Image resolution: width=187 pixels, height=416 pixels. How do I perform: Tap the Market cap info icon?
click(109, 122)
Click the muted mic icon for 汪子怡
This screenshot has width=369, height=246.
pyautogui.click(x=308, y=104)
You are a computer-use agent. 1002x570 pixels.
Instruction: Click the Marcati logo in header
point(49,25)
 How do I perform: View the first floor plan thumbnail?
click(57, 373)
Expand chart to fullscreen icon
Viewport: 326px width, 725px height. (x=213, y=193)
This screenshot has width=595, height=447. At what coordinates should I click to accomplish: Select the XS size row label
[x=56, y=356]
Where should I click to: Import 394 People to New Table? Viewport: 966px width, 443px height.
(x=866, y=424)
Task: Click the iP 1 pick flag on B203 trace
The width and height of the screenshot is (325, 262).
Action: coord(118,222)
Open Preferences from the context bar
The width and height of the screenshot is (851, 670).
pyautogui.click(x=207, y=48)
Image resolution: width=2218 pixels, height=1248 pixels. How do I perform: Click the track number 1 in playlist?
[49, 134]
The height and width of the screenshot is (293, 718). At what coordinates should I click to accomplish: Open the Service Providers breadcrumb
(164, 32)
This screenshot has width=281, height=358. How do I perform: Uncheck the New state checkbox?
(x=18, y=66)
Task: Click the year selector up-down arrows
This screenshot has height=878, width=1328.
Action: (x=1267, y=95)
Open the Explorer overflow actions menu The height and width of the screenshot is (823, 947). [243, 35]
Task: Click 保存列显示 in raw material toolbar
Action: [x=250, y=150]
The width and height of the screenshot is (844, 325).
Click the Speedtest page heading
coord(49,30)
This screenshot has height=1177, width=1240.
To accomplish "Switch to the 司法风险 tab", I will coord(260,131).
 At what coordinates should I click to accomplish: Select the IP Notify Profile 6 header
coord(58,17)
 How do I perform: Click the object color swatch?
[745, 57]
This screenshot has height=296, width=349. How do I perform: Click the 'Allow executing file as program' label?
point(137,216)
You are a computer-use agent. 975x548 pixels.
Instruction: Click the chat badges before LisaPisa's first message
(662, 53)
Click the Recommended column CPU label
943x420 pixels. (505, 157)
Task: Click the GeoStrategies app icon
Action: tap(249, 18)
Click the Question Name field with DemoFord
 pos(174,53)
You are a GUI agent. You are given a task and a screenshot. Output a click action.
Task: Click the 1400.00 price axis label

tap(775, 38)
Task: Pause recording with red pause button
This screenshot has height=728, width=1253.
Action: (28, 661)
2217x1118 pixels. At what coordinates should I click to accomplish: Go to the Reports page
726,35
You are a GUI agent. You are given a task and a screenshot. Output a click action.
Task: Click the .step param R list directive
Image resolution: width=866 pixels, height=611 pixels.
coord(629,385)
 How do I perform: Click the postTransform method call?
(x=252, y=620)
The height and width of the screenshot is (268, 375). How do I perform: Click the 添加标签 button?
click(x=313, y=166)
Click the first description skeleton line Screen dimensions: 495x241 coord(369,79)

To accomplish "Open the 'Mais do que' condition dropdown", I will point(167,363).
━━━━━━━━━━━━━━━━━━━━━━━━━━━━━━
Lay out as a numbered list the lines of the listing above, starting with the line that contains "Click the muted mic icon for 汪子怡" and going on through the line that contains "Viewport: 326px width, 725px", leaving out any blank lines.

▶ [FULL OUTPUT]:
1. Click the muted mic icon for 汪子怡
2. This screenshot has width=369, height=246.
3. pyautogui.click(x=308, y=104)
4. You are a computer-use agent. 1002x570 pixels.
5. Instruction: Click the Marcati logo in header
6. point(49,25)
7.  How do I perform: View the first floor plan thumbnail?
8. click(57, 373)
9. Expand chart to fullscreen icon
10. Viewport: 326px width, 725px height. (x=213, y=193)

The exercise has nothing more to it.